Femstrual 500mg Tablets
SUMMARY OF PRODUCT CHARACTERISTICS
1 NAME OF THE MEDICINAL PRODUCT
Femstrual 500mg tablets.
2 QUALITATIVE AND QUANTITATIVE COMPOSITION
Each tablet contains 500mg Tranexamic Acid.
For excipients see 6.1.
3 PHARMACEUTICAL FORM
Tablet.
Femstrual tablets are white caplet shaped tablets marked TXA 26 on one face and blank on the reverse.
4 CLINICAL PARTICULARS
4.1 Therapeutic indication
Reduction of heavy menstrual bleeding over several cycles in women with regular,
21-35 day cycles with no more than 3 days individual variability in cycle duration.
4.2 Posology and Method of Administration
Route of Administration Oral.
Posology
Femstrual therapy is initiated only once heavy bleeding has started. The recommended dosage is 2 tablets 3 times daily for as long as needed, but for a maximum of 4 days. If there is very heavy menstrual bleeding, the dosage may be increased. A total dose of 4 g daily (8 tablets) should not be exceeded.
Femstrual can be used as long as periods remain regular and heavy.
Children: Not for use in children under 18 years of age.

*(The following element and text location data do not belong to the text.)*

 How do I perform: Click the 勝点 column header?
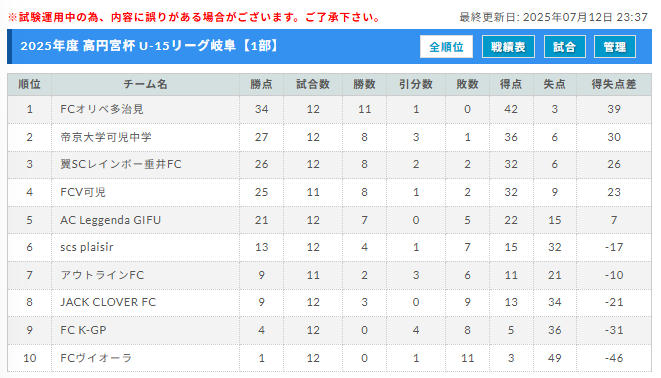[261, 84]
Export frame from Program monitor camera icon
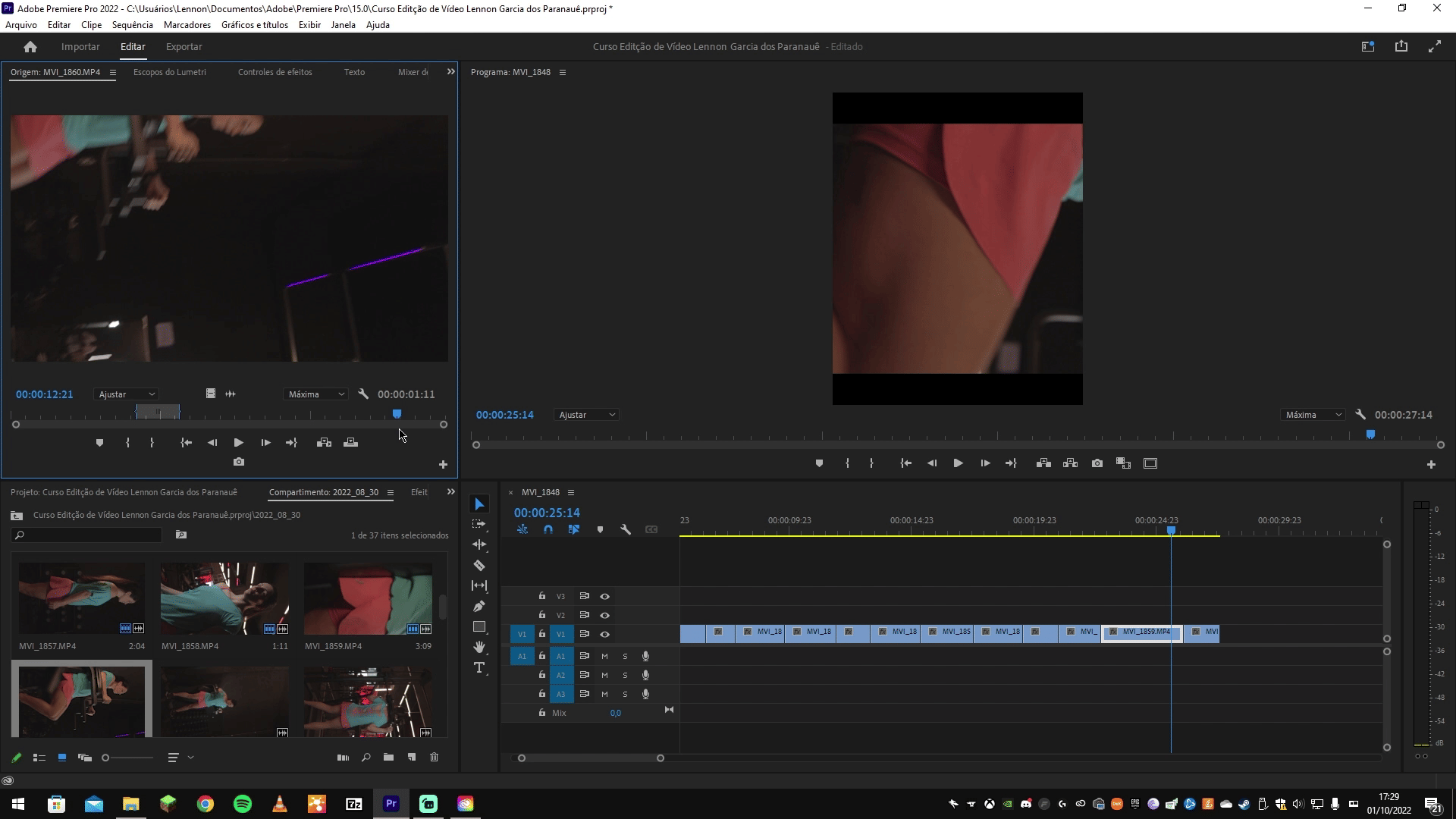1456x819 pixels. click(1097, 463)
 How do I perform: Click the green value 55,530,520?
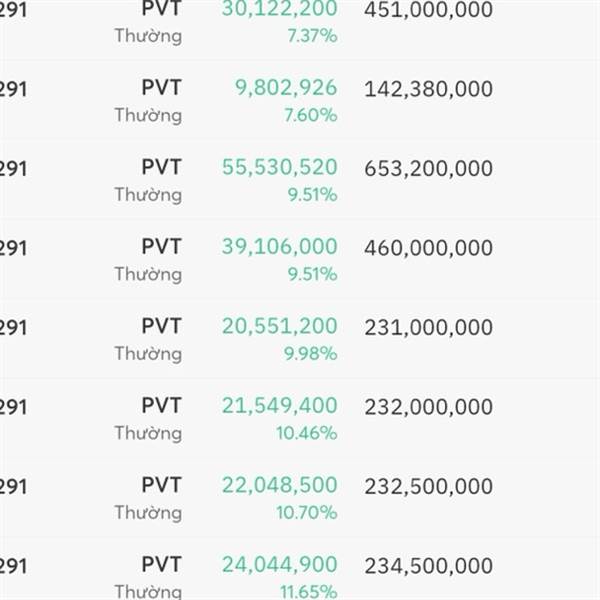279,167
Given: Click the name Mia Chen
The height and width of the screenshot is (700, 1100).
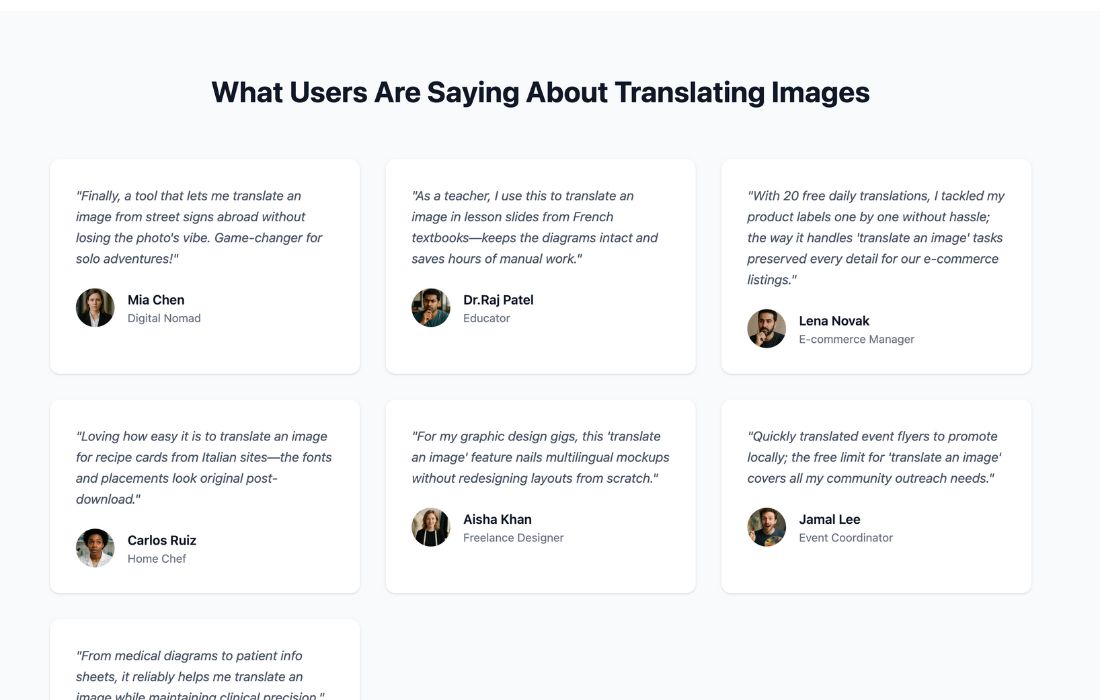Looking at the screenshot, I should (x=156, y=300).
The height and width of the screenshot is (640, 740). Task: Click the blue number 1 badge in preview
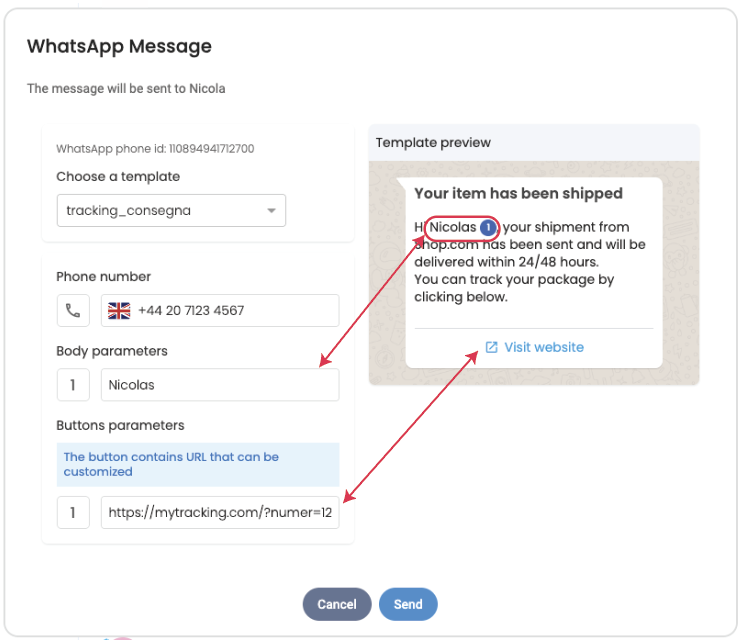click(487, 228)
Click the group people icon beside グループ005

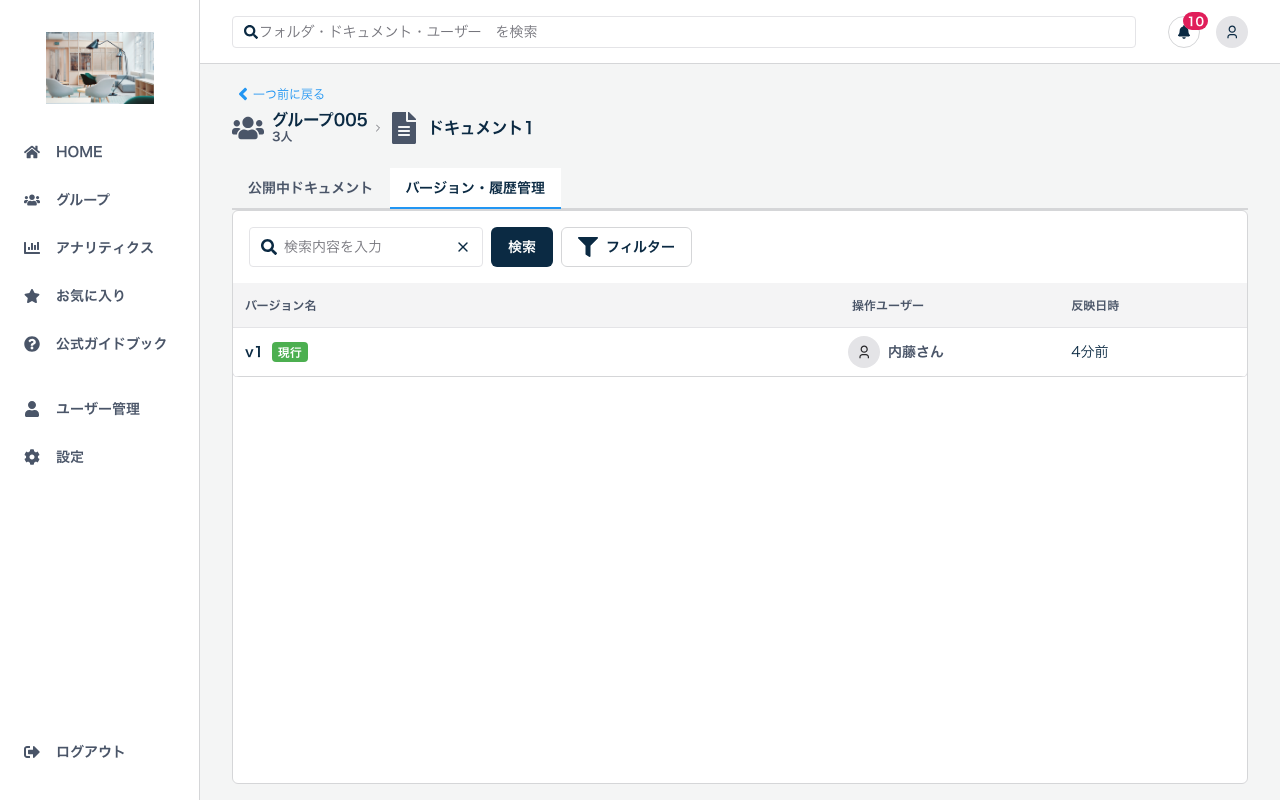click(248, 128)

Elderly patients: Not recommended for use in the elderly.
4.3 Contraindications
• Mild to moderate renal insufficiency
• Hypersensitivity to tranexamic acid or any of the excipients
• Active thromboembolic disease
• A previous thromboembolic event and a family history of thrombophilia.
• Haematuria
• Irregular menstrual bleeding
• Patients being administered warfarin or other anticoagulants
• Patients taking oral contraceptives
Severe renal failure because of risk of accumulation
4.4 Special Warnings and Precautions for Use
Patients should consult their doctor if menstrual bleeding is not reduced after three
menstrual cycles.
The following patients should consult their doctor prior to initiating treatment with
Femstrual:
• Women over the age of 45 years
• Patients who are obese and diabetic
• Those with polycystic ovary syndrome or a history of endometrial cancer in a first-degree relative
• Women receiving unopposed oestrogen or tamoxifen
Patients who experience visual disturbance should be withdrawn from treatment.
4.5 Interactions with other medicinal products and other forms of Interaction
Femstrual will counteract the thrombolytic effect of fibrinolytic preparations.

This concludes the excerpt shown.